◆ Bacaan yang Diberikan ◆
• • • •
Suara.com - Beberapa negara di Eropa mengambil kebijakan lockdown untuk menanggulangi penyebaran virus corona. Kebijakan tersebut dipercaya dapat menghambat penyebaran virus corona.
Akibat lockdown, mobilitas masyarakat jadi sangat terbatas. Hal tersebut juga berpengaruh pada kondisi udara yang semakin menjadi lebih segar.
Dilansir dari Al Jazeera, kebijakan lockdown ini dapat meningkatkan kualitas udara menjadi lebih baik dan setara mencegah kematian akibat polusi udara hingga 11.300.
Menurut para peneliti di Pusat Penelitian Energi dan Udara Bersih (CREA) yang berbasis di Helsinki, polusi udara di Eropa juga turun secara dramatis karena ratusan juta orang telah tinggal di rumah selama sebulan terakhir.
Baca Juga: Polusi Udara, Biang Kerok Tingginya Angka Kematian Virus Corona
"Anda dapat membandingkannya dengan semua orang di Eropa yang berhenti merokok selama sebulan," kata Lauri Myllyvirta, kepala analis di Pusat Penelitian Energi dan Udara Bersih (CREA).
"Analisis kami menyoroti manfaat luar biasa bagi kesehatan masyarakat dan kualitas hidup yang dapat dicapai dengan mengurangi bahan bakar fosil dengan cara cepat dan berkelanjutan." jelasnya.
• • • •
◆ Daftar Data ◆
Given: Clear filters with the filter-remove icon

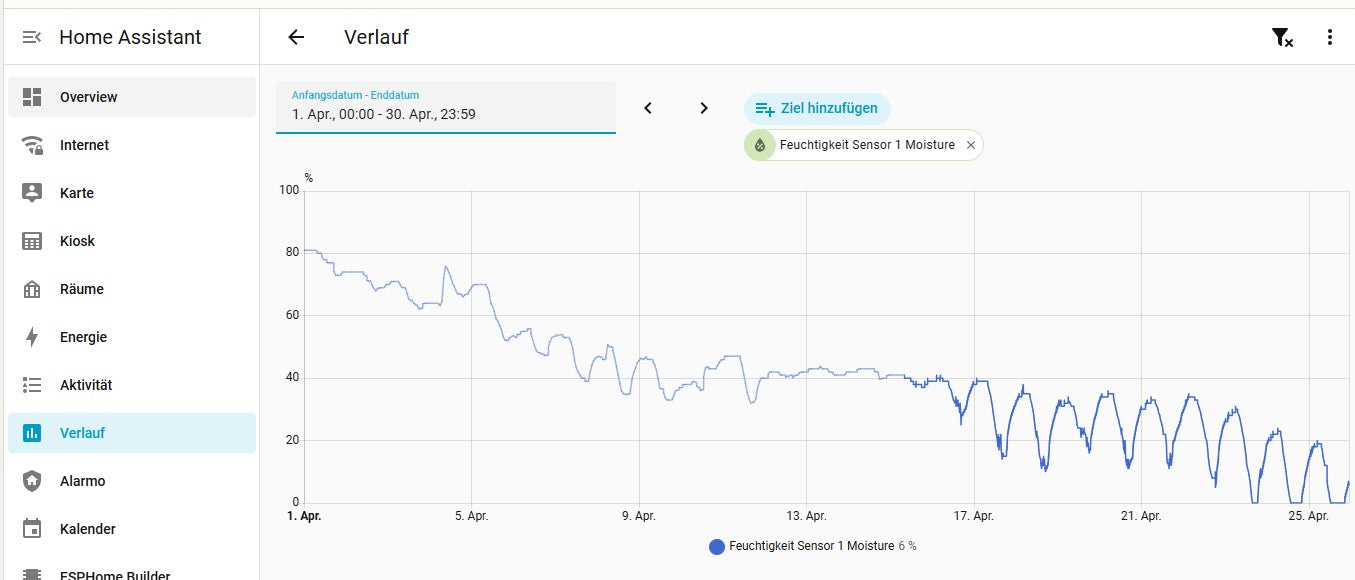Looking at the screenshot, I should 1282,38.
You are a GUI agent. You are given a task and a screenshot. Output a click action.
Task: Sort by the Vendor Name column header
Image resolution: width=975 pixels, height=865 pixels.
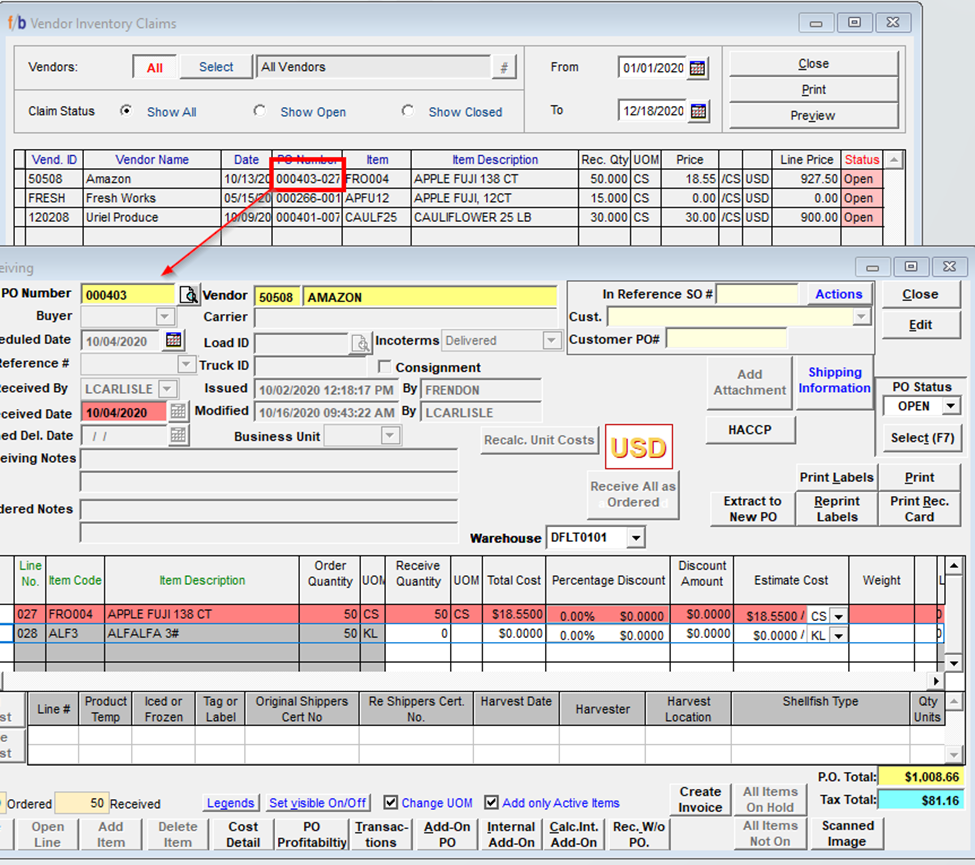click(152, 160)
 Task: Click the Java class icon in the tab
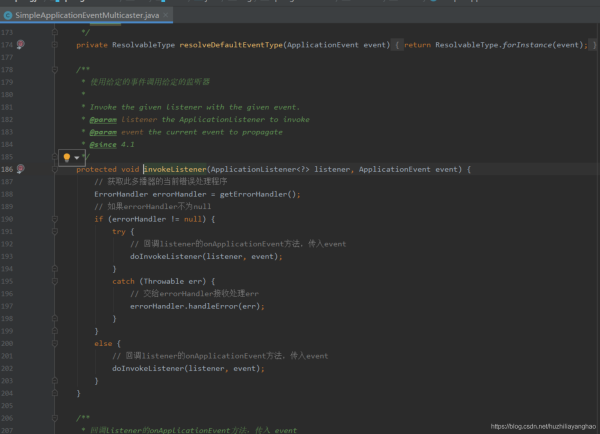[x=8, y=15]
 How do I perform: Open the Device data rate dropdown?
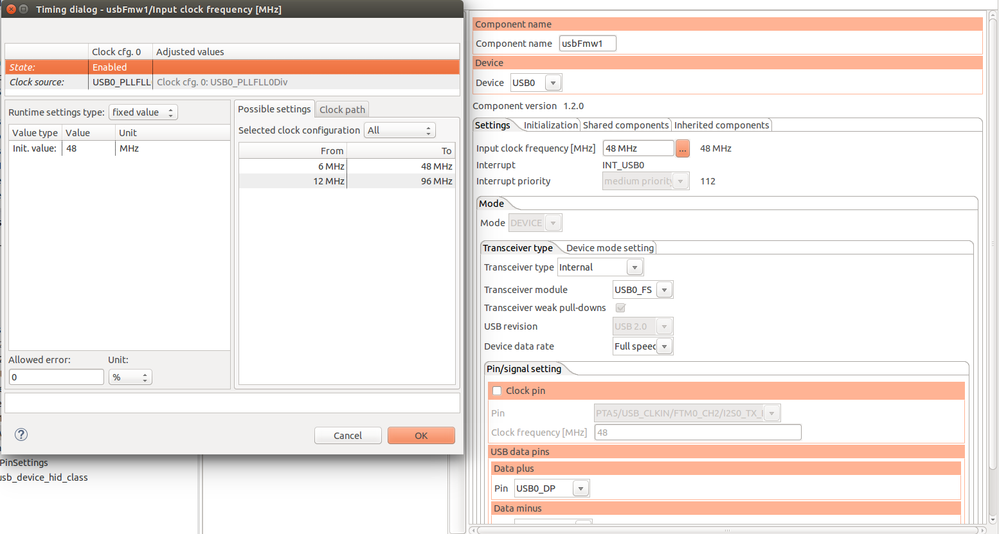tap(642, 346)
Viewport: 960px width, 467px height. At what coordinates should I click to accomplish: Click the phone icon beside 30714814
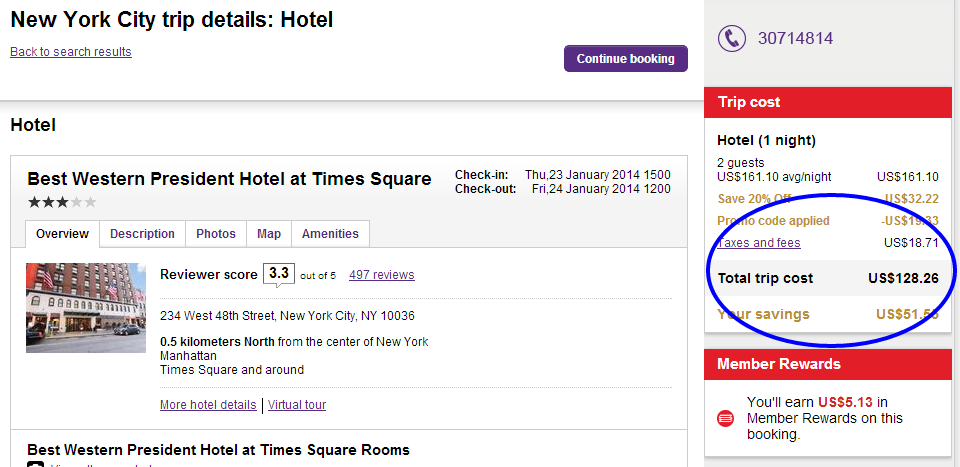[732, 39]
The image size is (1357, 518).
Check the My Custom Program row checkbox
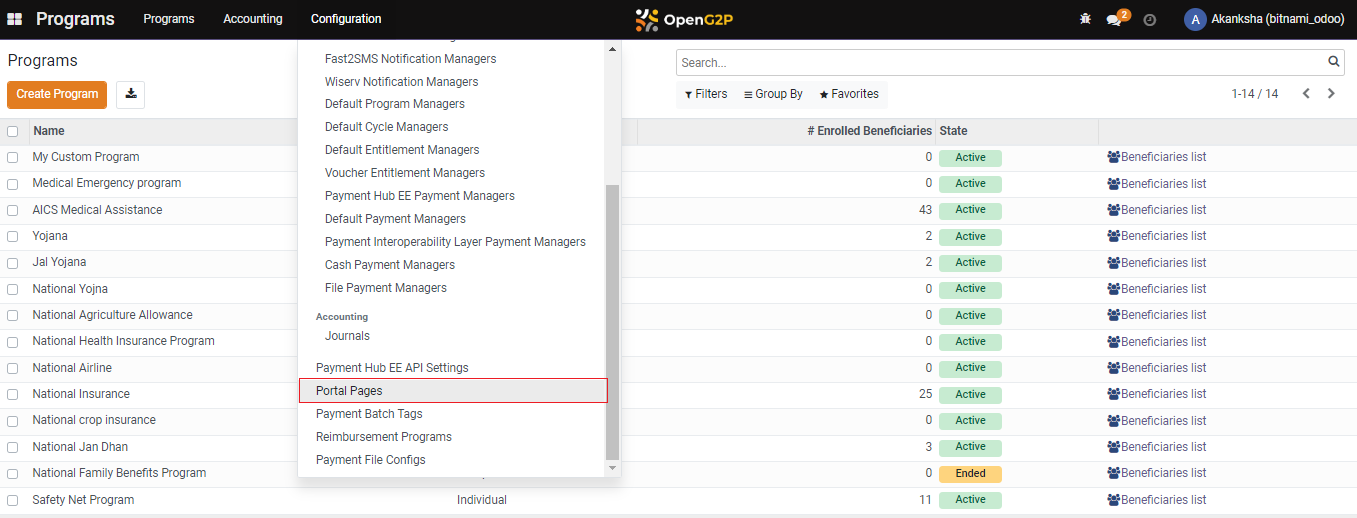click(x=13, y=158)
• • • •
◆ Tugas Anda ◆
Tentukan apakah tiap pernyataan di bawah ini sesuai dengan bacaan tentang lockdown dan udara di Eropa. Jawab ya atau tidak, lalu kutip kata-kata bacaan yang menentukan jawaban itu.
1. Lockdown membuat gerak masyarakat sangat terbatas.
2. Pusat Penelitian Energi dan Udara Bersih (CREA) berbasis di Helsinki.
3. Lauri Myllyvirta adalah direktur CREA.
Daftar di atas tidak perlu dipakai.

◆ Hasil Latihan ◆
1. Ya: "Akibat lockdown, mobilitas masyarakat jadi sangat terbatas."
2. Ya: "Pusat Penelitian Energi dan Udara Bersih (CREA) yang berbasis di Helsinki"
3. Tidak: "kata Lauri Myllyvirta, kepala analis di Pusat Penelitian Energi dan Udara Bersih (CREA)"